After his first novel, Full Curl, won the 2018 Arthur Ellis Award for Best First Crime Novel in Canada and was short-listed for the Rakuten Kobo Emerging Writers award in the mystery category, Dave Butler, BSF’81, is releasing the next instalment in the Jenny Willson mystery series on Dundurn Press. In No Place for Wolverines, Park Warden Jenny Willson initiates a covert inquiry into a proposed ski hill in Yoho National Park. She’s quickly drawn into a web of political, environmental and criminal intrigue that threatens to tear apart a small BC town, pitting neighbour against neighbour, friend against friend, family against family. After a wolverine researcher dies in a mysterious fire, Willson forms an uneasy alliance with an RCMP corporal and an Idaho-based investigative journalist to expose the truth behind the ski hill project. With characteristic tenacity, she discovers that perception differs from reality. Willson ends up in a show-down with the American proponent, with her own agency and with political puppeteers who pull strings in the shadows. Ultimately, Willson must decide if she’s willing to risk her career – and perhaps her life and the lives of those close to her – to reveal what lurks in the darkness.
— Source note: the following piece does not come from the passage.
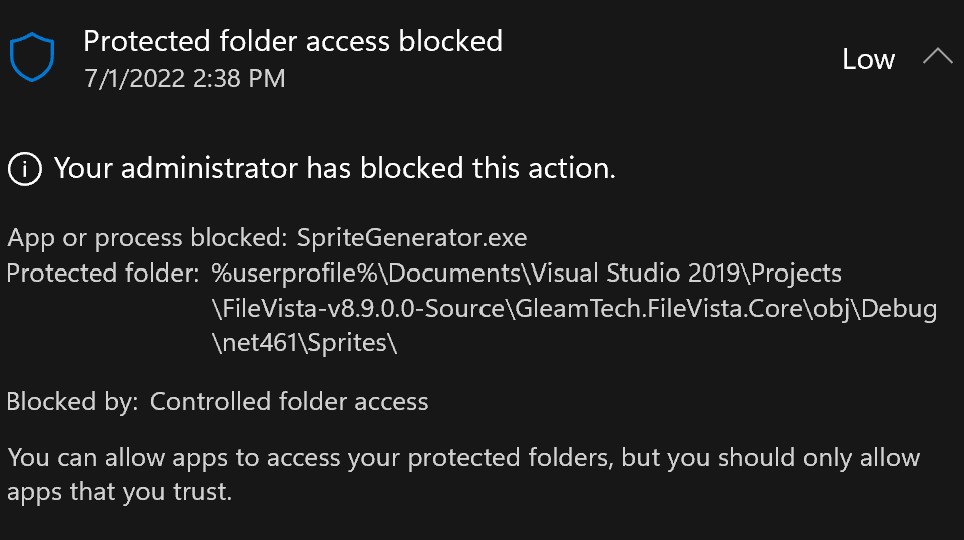Click the "Projects" folder name in path
Screen dimensions: 964x540
pos(800,274)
Joel Murray, BA’81, MA’99, successfully defended his Doctor of Education degree from Simon Fraser University in January 2018, and attended his convocation in June. His dissertation, From the inside out: A hermeneutic phenomenological exploration of the ethical dilemmas and lived experience of an associate dean, examined how academic administrators in the post-secondary context resolve ethical dilemmas in their practice. Dr. Murray has worked at Kwantlen Polytechnic University since 2000, where he currently serves as associate dean of the Faculty of Science and Horticulture.
Darrel J. McLeod, BA’84, BEd’85, has recently released his memoir, Mamaskatch: A Cree Coming of Age, on Douglas & McIntye. Mamaskatch is a series of linked, storylike chapters telling the story of a Cree boy growing up near Lesser Slave Lake, Alberta. Like many indigenous children, McLeod longed for happiness, peace and a normal life – his reference for “normal” being Archie comic books. Instead, he found himself immersed in situations of terror and tragedy, with his strong and tender mother transforming into a tormented and tormenting figure, his older brother growing into a flamboyant drag queen, and his one promising father figure, brother-in-law Wally, catapulting him into a life of secrecy as he involves Darrel in schemes of abuse. This abuse opens a cavern of questions about his gender identity and future, and this struggle – to know who he truly is, and to move out from under a dark cloud of shame and guilt – becomes a key thread in the book. Darrel’s young life takes on a blurring pace from the tiny village of Smith in the boreal forest of northern Alberta, to the Rocky Mountains, to the city (Calgary) and eventually to the west coast. Along this path he struggles to hold onto his Cree culture and his sanity, though torn by the disintegration of family, poverty, suicide, issues of gender identity, racism, and bullying. Yet deep and mysterious forces handed down by his mother help him survive and thrive. Buried deep inside, Darrel had her love and strength, and the continued presence of the magical birds that she gave to him as a protective force. Their reappearance at different junctures of his life, guiding him “home” to a fulfilling and adventurous life.
After completing a five-year appointment to the Ontario Municipal Board, Joe G. Wong, BCom’84, recently returned to the practice of municipal law at the City of Cambridge and is now a solicitor with the City of Hamilton.